What you need to do |
Set each record down exactly, excluding all images.

Available data section start

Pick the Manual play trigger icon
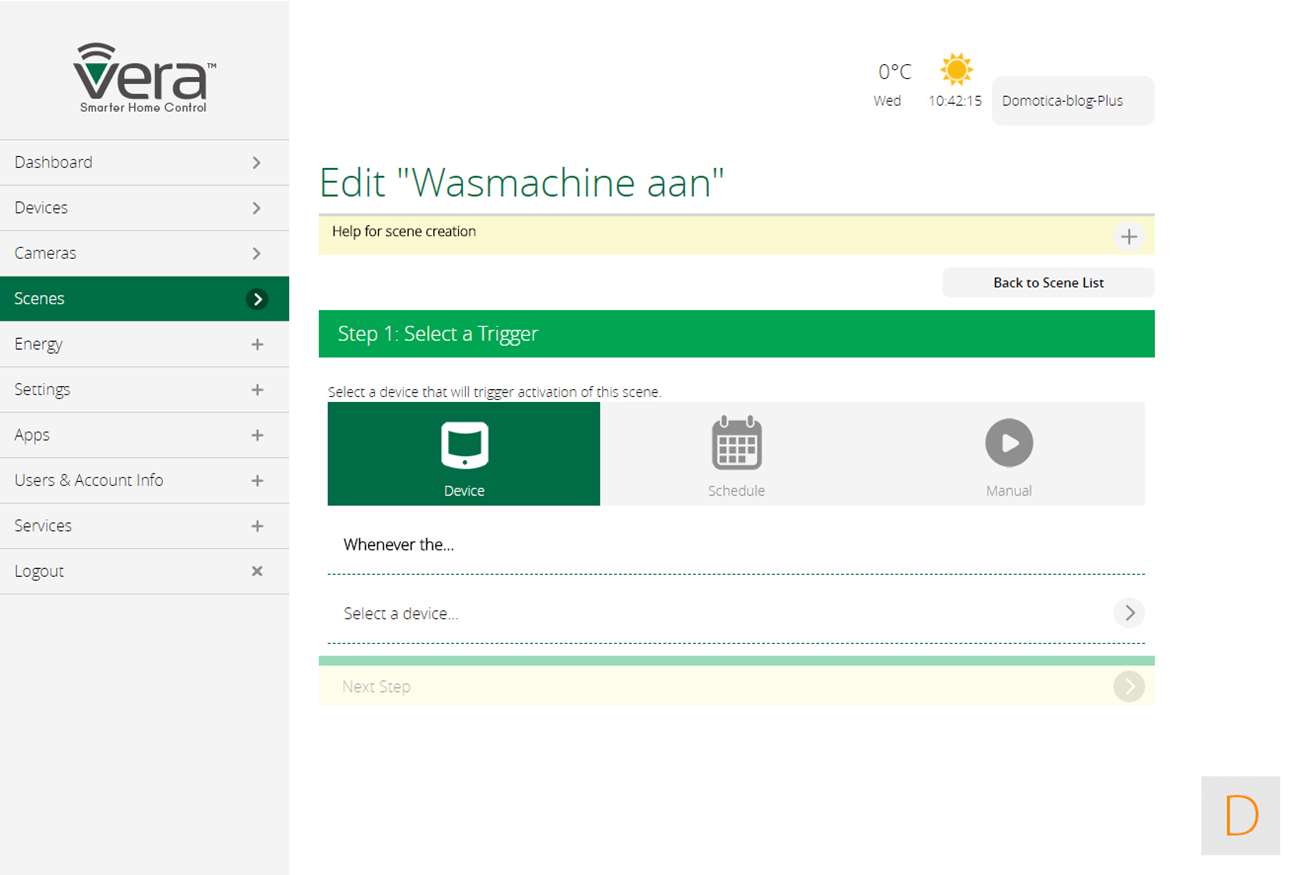This screenshot has width=1300, height=875. (1008, 443)
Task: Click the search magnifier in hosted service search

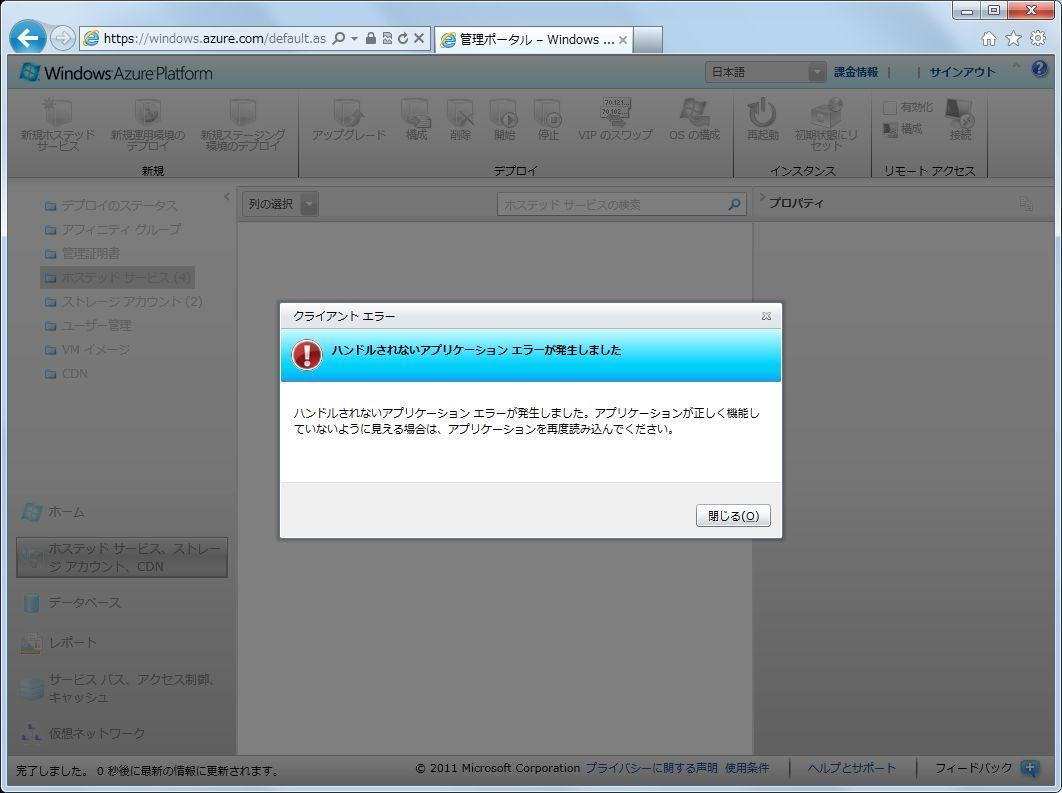Action: [x=735, y=204]
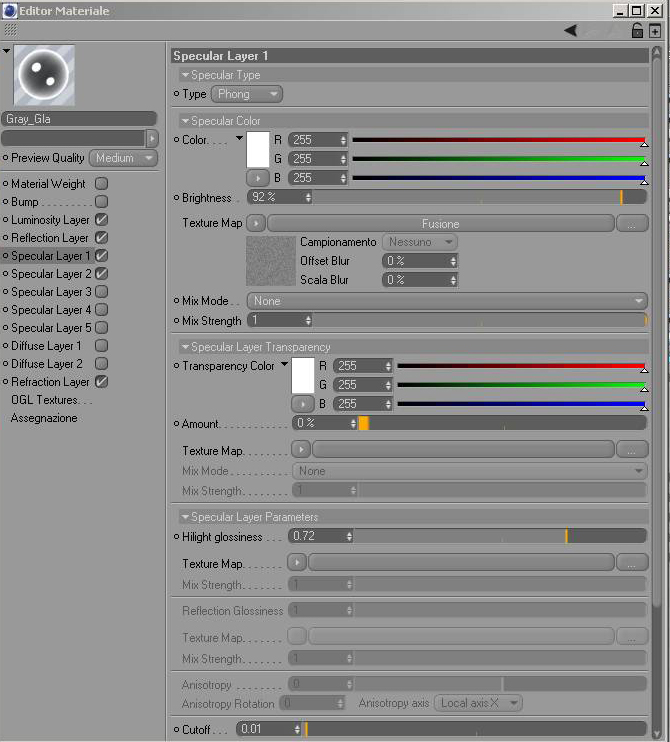Enable the Bump checkbox
This screenshot has width=670, height=742.
click(101, 202)
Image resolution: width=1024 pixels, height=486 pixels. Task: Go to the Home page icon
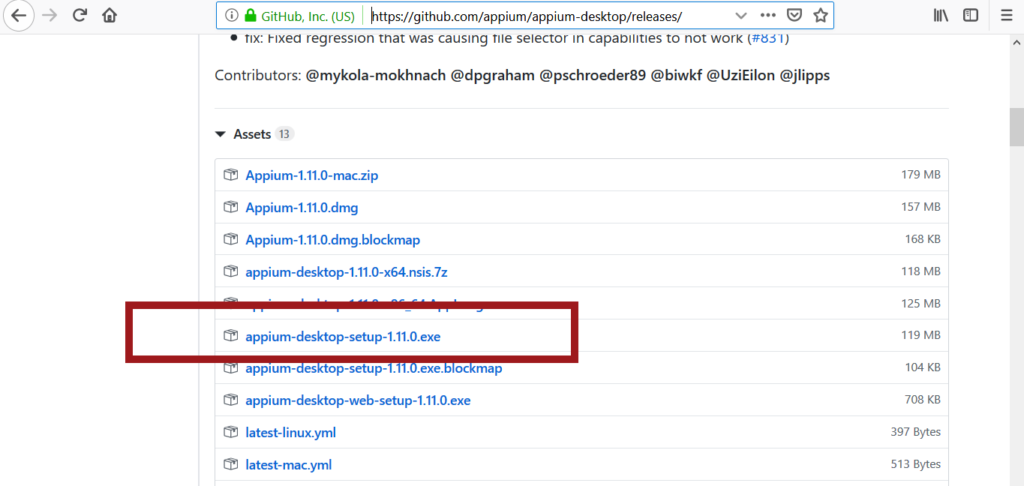coord(109,15)
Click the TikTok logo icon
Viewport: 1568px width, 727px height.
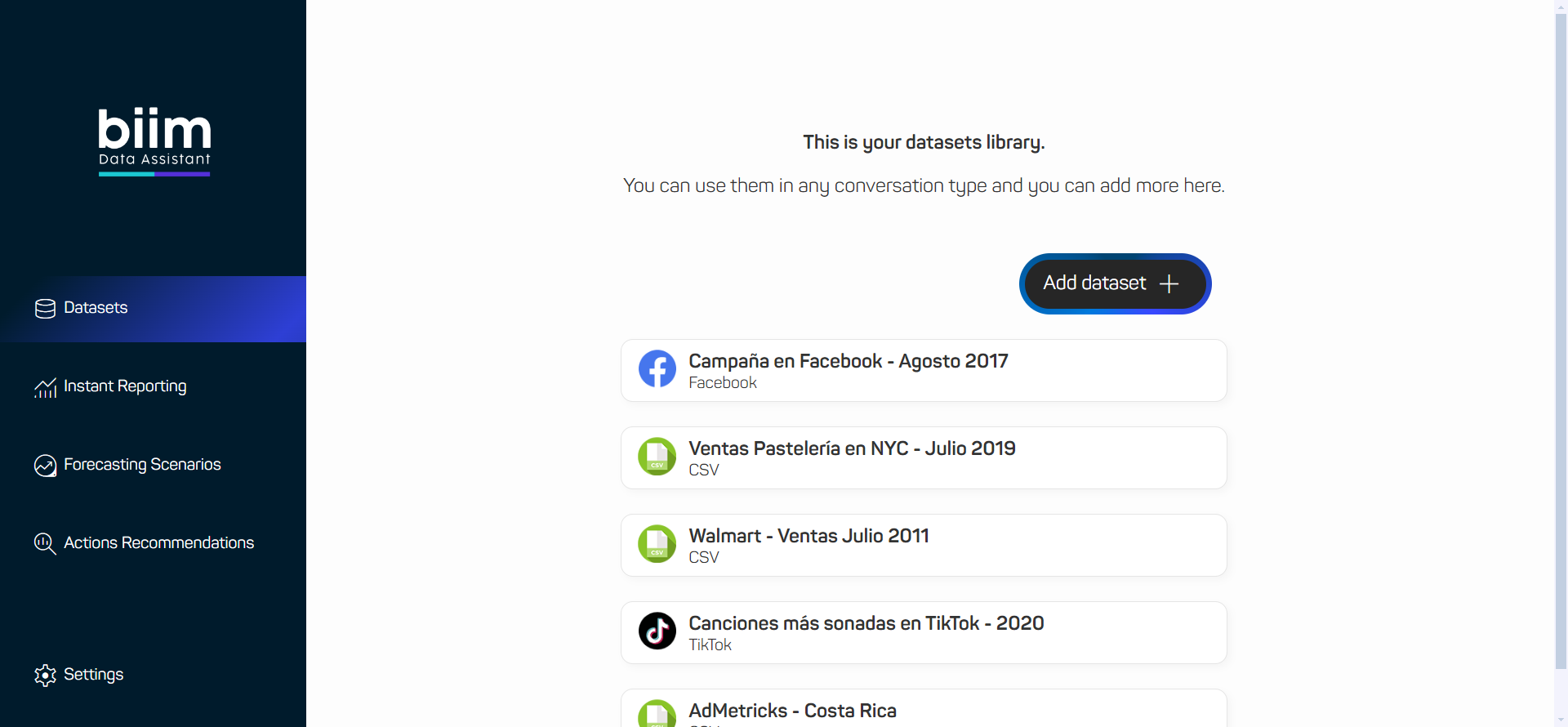point(657,631)
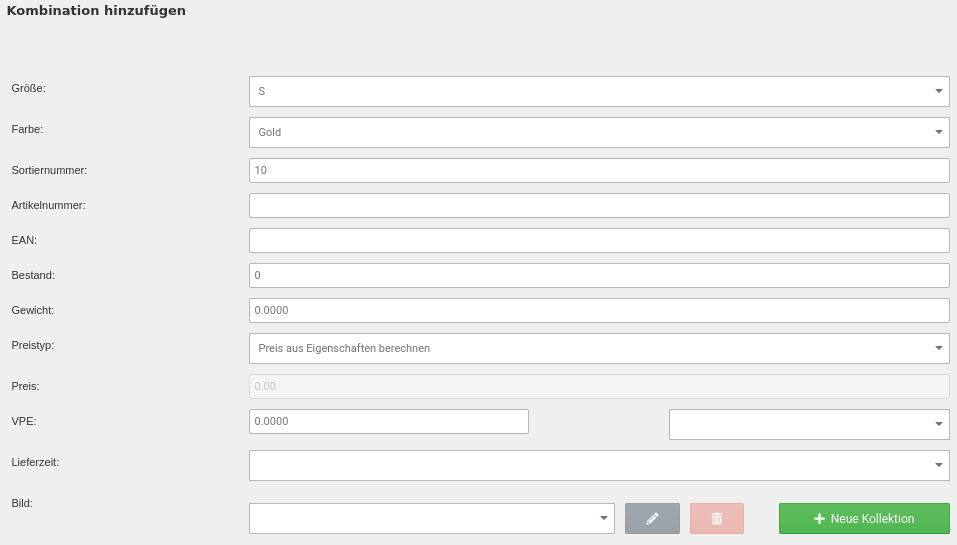Screen dimensions: 957x545
Task: Expand the Lieferzeit dropdown
Action: pos(598,465)
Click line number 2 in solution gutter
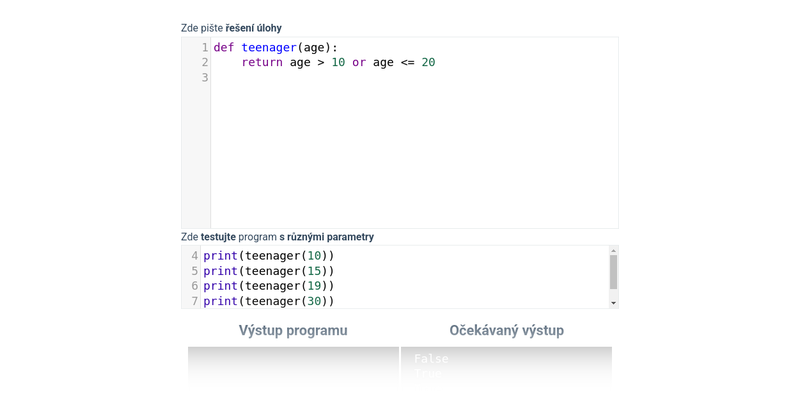800x400 pixels. (x=204, y=62)
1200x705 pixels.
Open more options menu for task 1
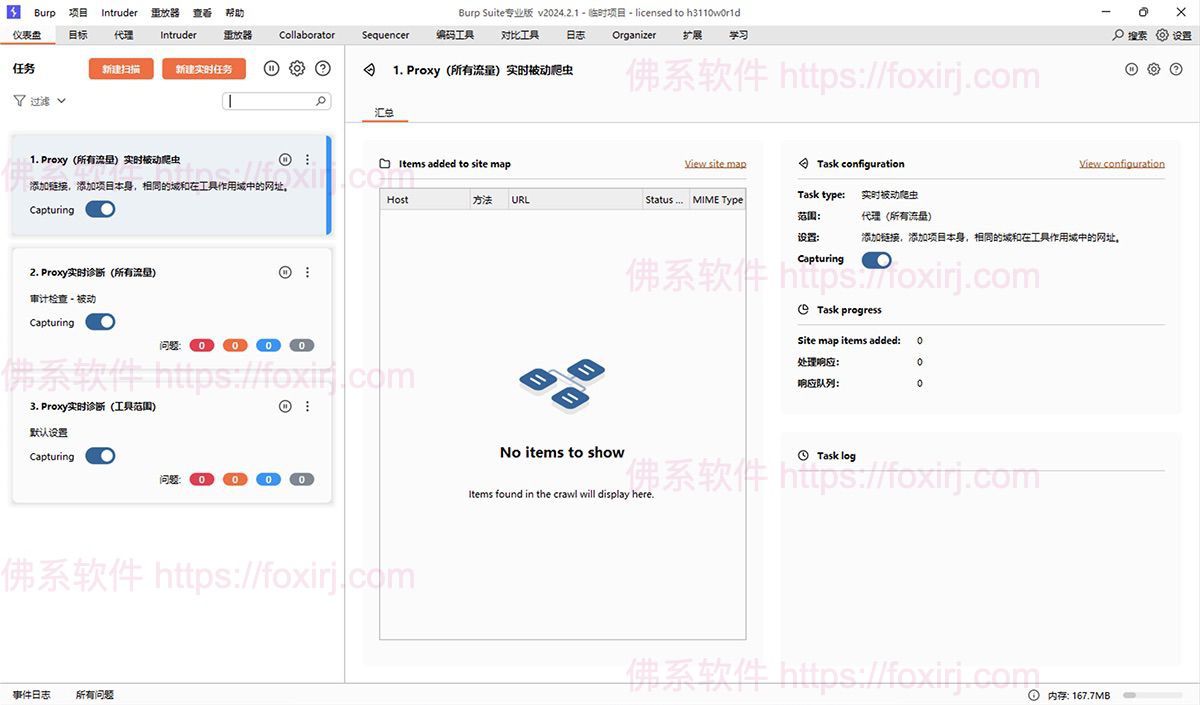pos(307,160)
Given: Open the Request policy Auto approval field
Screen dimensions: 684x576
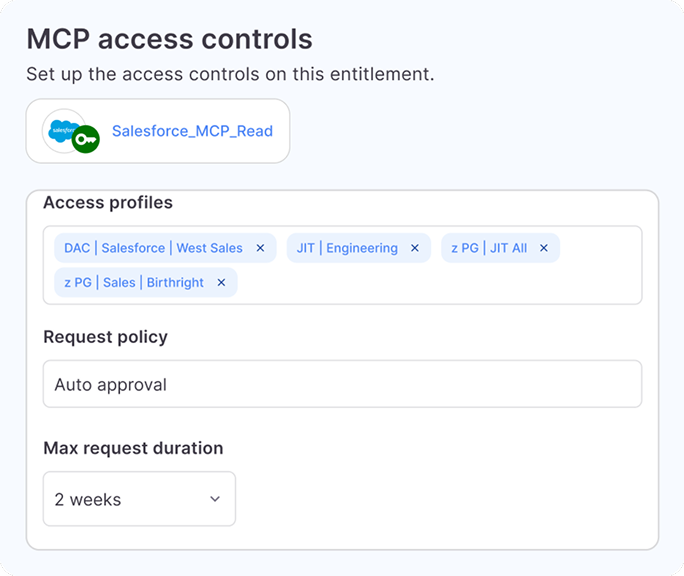Looking at the screenshot, I should pos(342,384).
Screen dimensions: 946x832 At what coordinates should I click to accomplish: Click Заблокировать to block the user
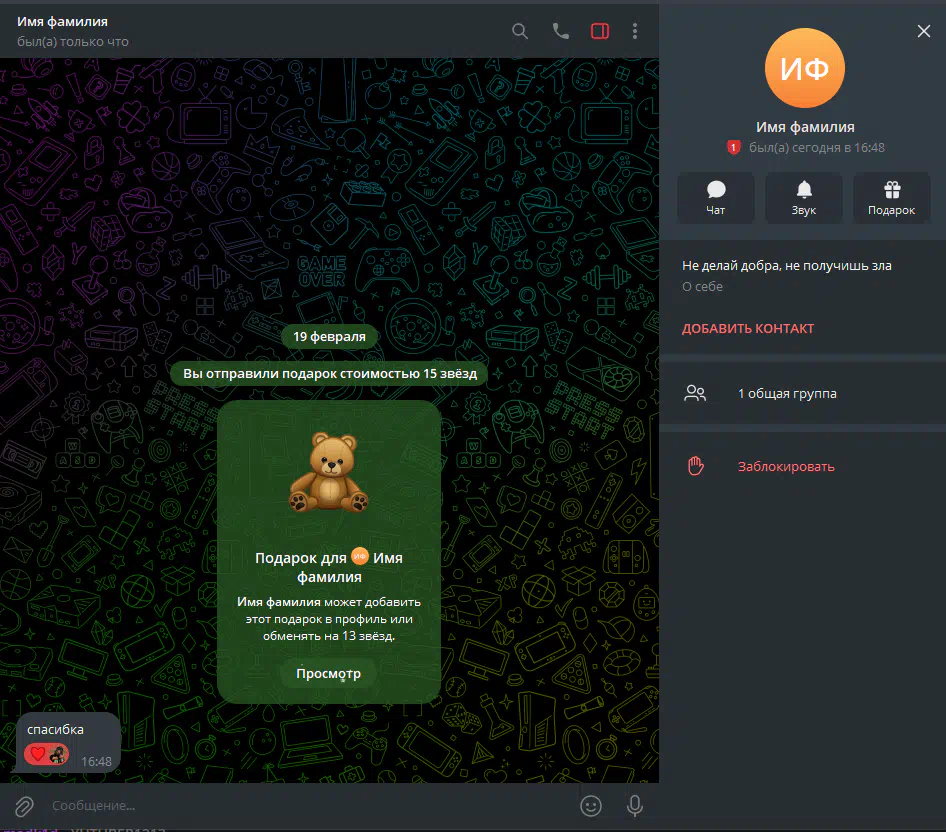(786, 466)
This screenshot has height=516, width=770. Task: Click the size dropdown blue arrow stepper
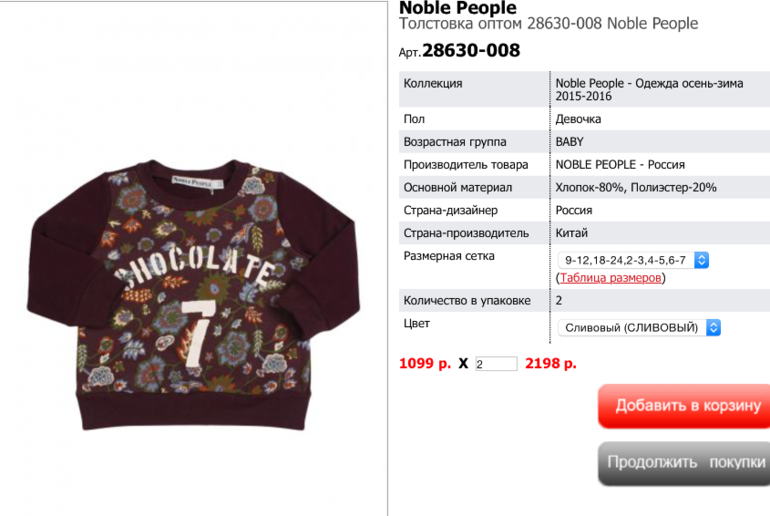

Available data section end

Output of the task |
Pick the Manual play trigger icon
This screenshot has width=1300, height=875. (1008, 443)
Task: Click the search magnifier in hosted service search

Action: [x=735, y=204]
Enable the Bump checkbox
This screenshot has width=670, height=742.
click(101, 202)
Image resolution: width=1024 pixels, height=486 pixels. Task: Go to the Home page icon
coord(109,15)
Click the TikTok logo icon
Viewport: 1568px width, 727px height.
point(657,631)
Screen dimensions: 957x545
Task: Expand the Lieferzeit dropdown
Action: pos(598,465)
Click line number 2 in solution gutter
800x400 pixels. (x=204, y=62)
1200x705 pixels.
Open more options menu for task 1
pos(307,160)
Given: Open the Request policy Auto approval field
Screen dimensions: 684x576
Looking at the screenshot, I should pos(342,384).
Screen dimensions: 946x832 At what coordinates should I click to accomplish: Click Заблокировать to block the user
(786, 466)
This screenshot has height=516, width=770. Task: Click the size dropdown blue arrow stepper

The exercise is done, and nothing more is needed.